[Source records]
==========

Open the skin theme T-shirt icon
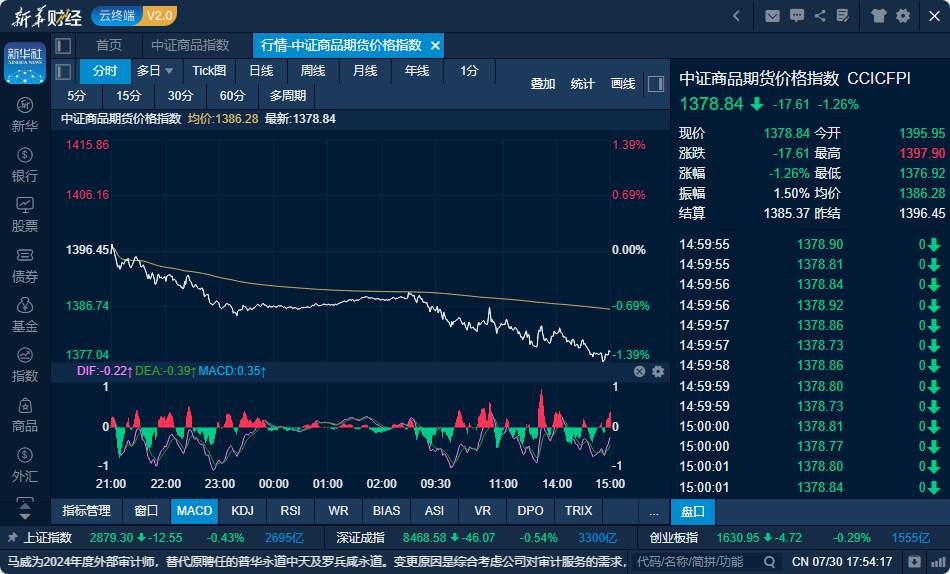Viewport: 950px width, 574px height. click(x=879, y=15)
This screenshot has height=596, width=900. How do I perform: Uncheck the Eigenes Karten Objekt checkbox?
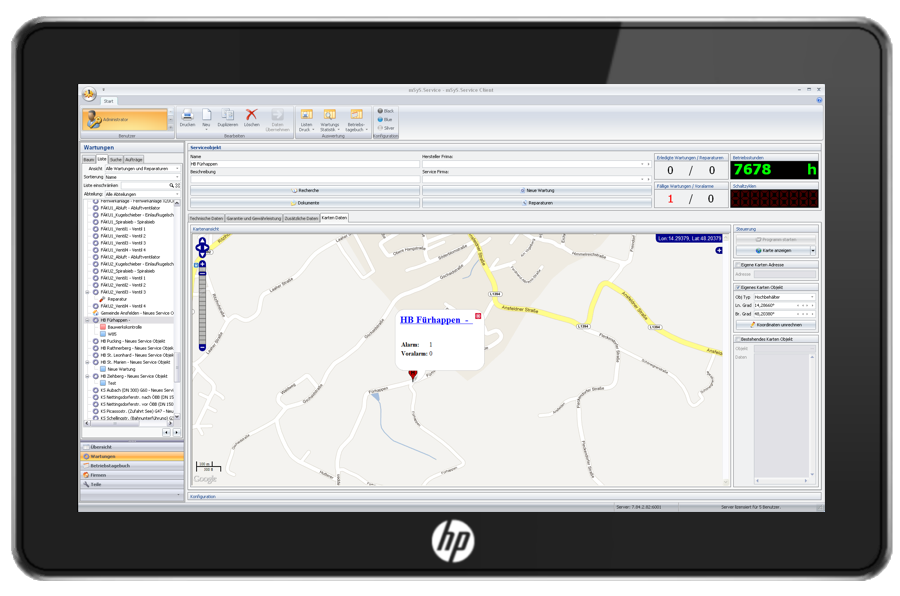tap(738, 287)
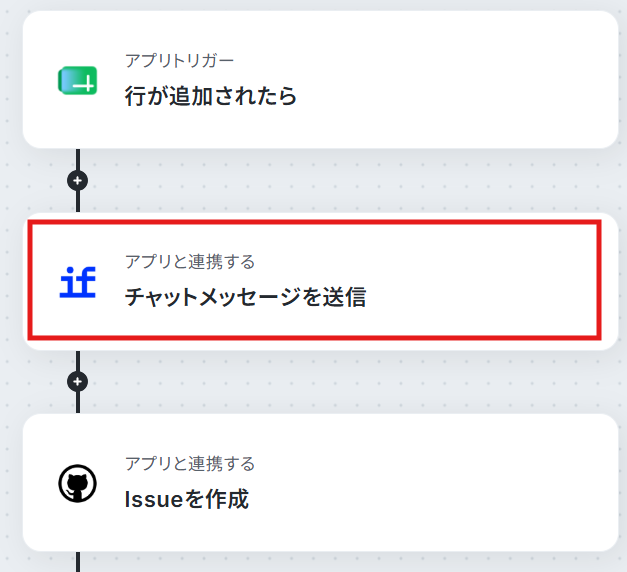
Task: Click connector line just under the trigger card
Action: click(78, 159)
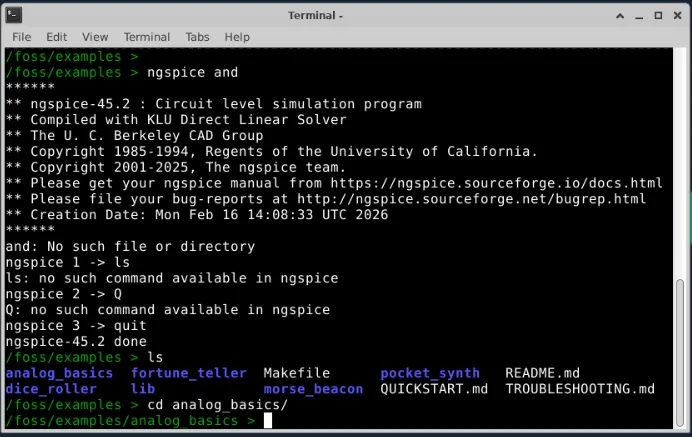
Task: Click the terminal icon in the title bar
Action: tap(12, 15)
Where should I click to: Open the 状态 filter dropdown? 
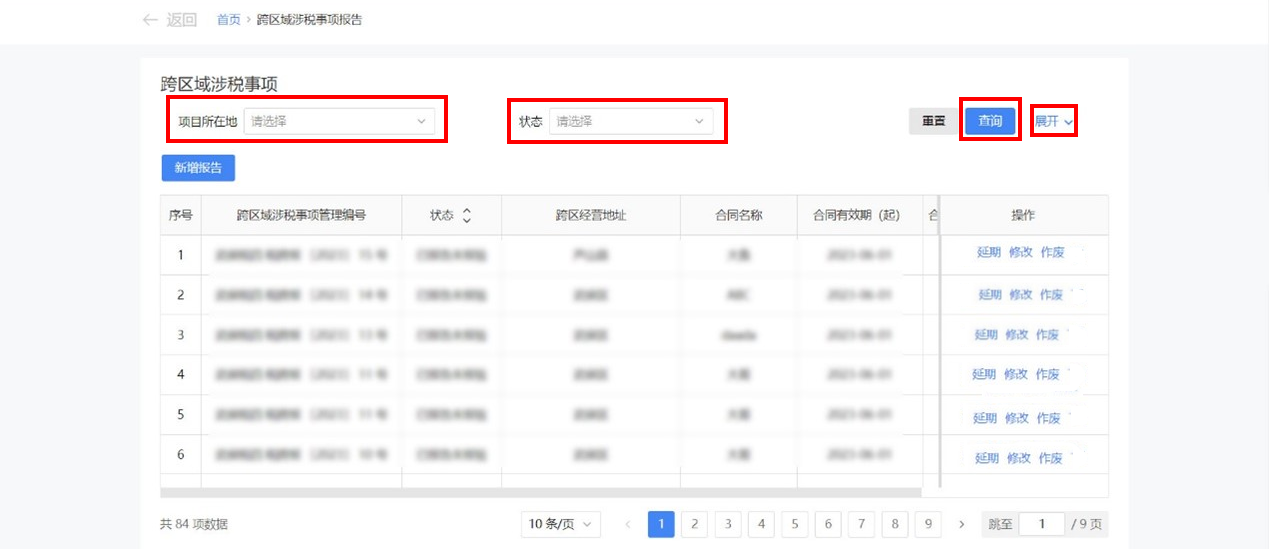(x=630, y=121)

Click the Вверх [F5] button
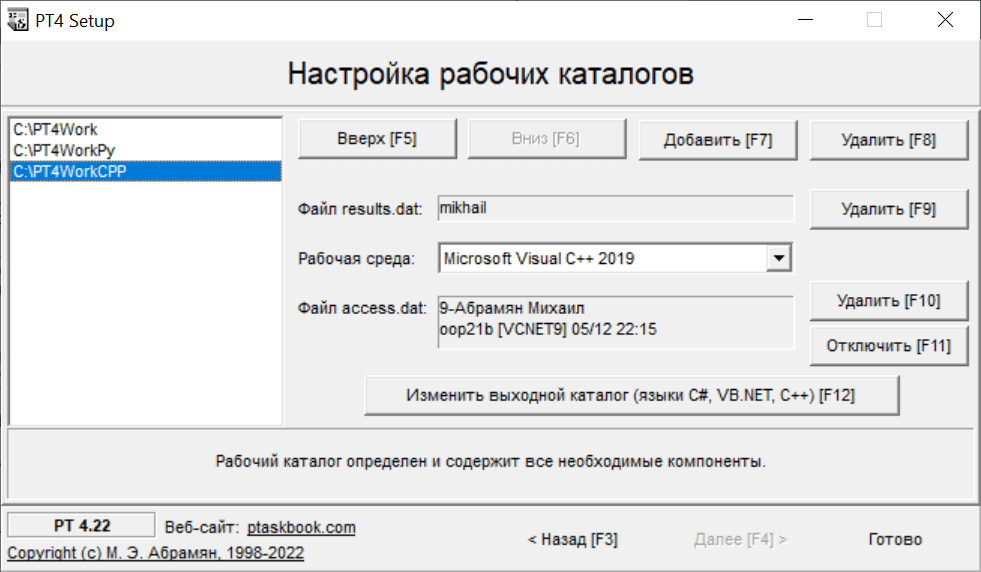click(x=377, y=139)
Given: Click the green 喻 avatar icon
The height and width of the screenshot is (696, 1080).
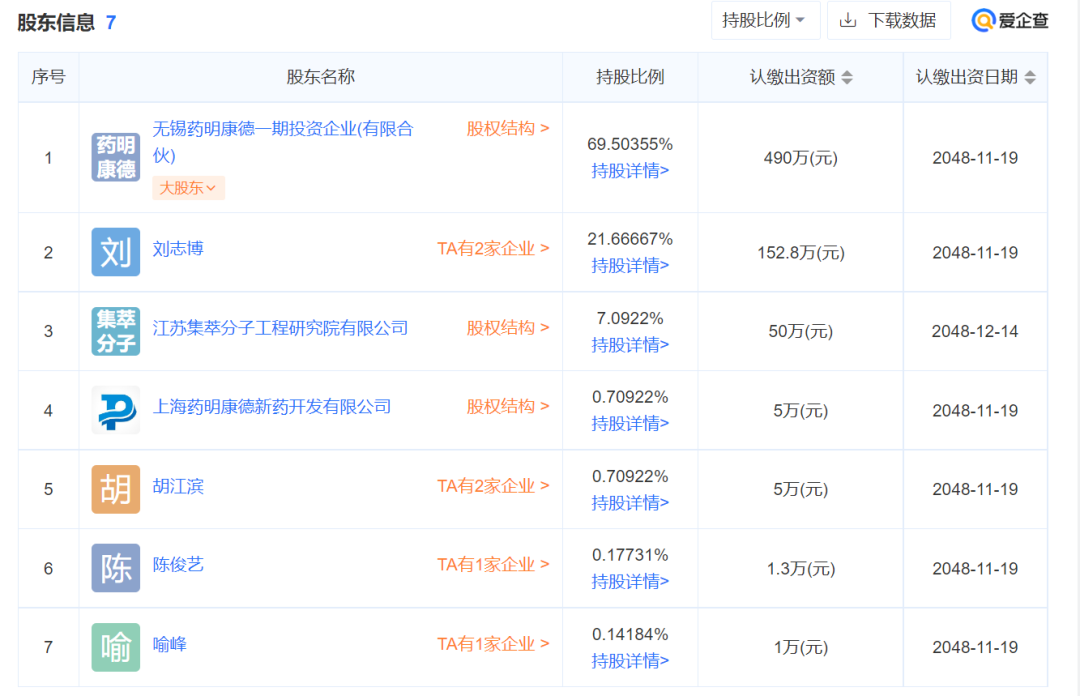Looking at the screenshot, I should click(115, 647).
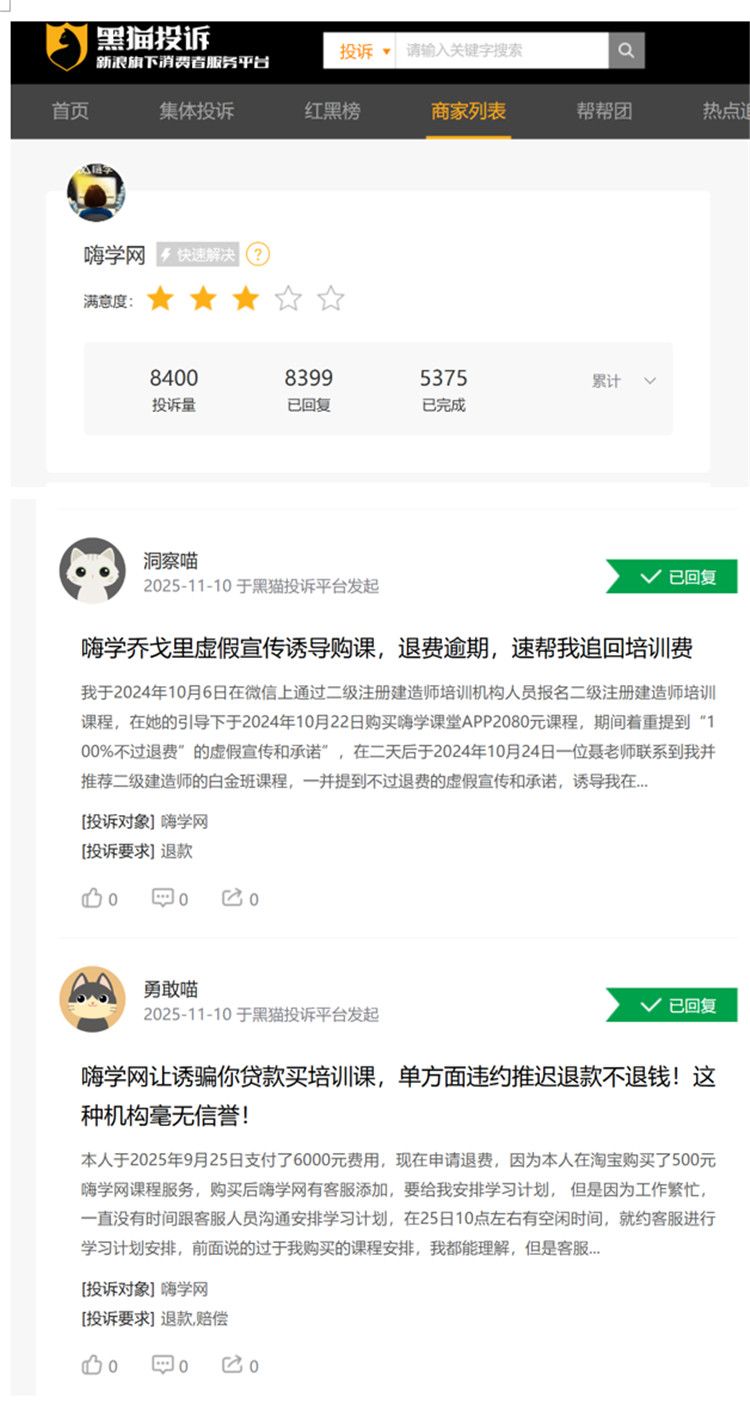Share the 勇敢喵 complaint post
Screen dimensions: 750x1422
tap(240, 1365)
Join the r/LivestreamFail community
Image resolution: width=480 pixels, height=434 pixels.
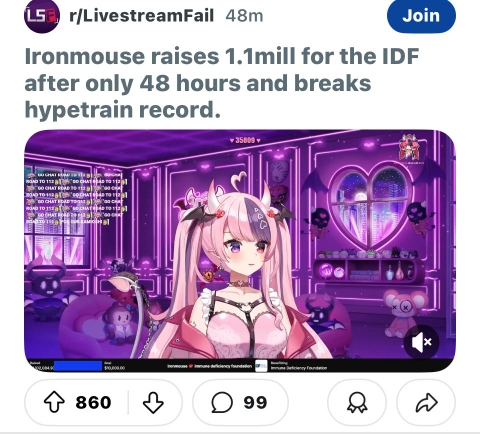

==========

Repeat the data word for word. Images are not part of the copy.

WORKED SOLUTION:
Open the skin theme T-shirt icon
Viewport: 950px width, 574px height. click(x=879, y=15)
This screenshot has height=596, width=900. How do I perform: Uncheck the Eigenes Karten Objekt checkbox?
tap(738, 287)
Task: Click connector line just under the trigger card
Action: click(78, 159)
Task: Click the terminal icon in the title bar
Action: tap(12, 15)
Where should I click to: Open the 状态 filter dropdown? 
(x=630, y=121)

Click the Вверх [F5] button
click(x=377, y=139)
Given: Click the green 喻 avatar icon
The height and width of the screenshot is (696, 1080).
Looking at the screenshot, I should click(115, 647).
Share the 勇敢喵 complaint post
Screen dimensions: 750x1422
tap(240, 1365)
Join the r/LivestreamFail community
Image resolution: width=480 pixels, height=434 pixels.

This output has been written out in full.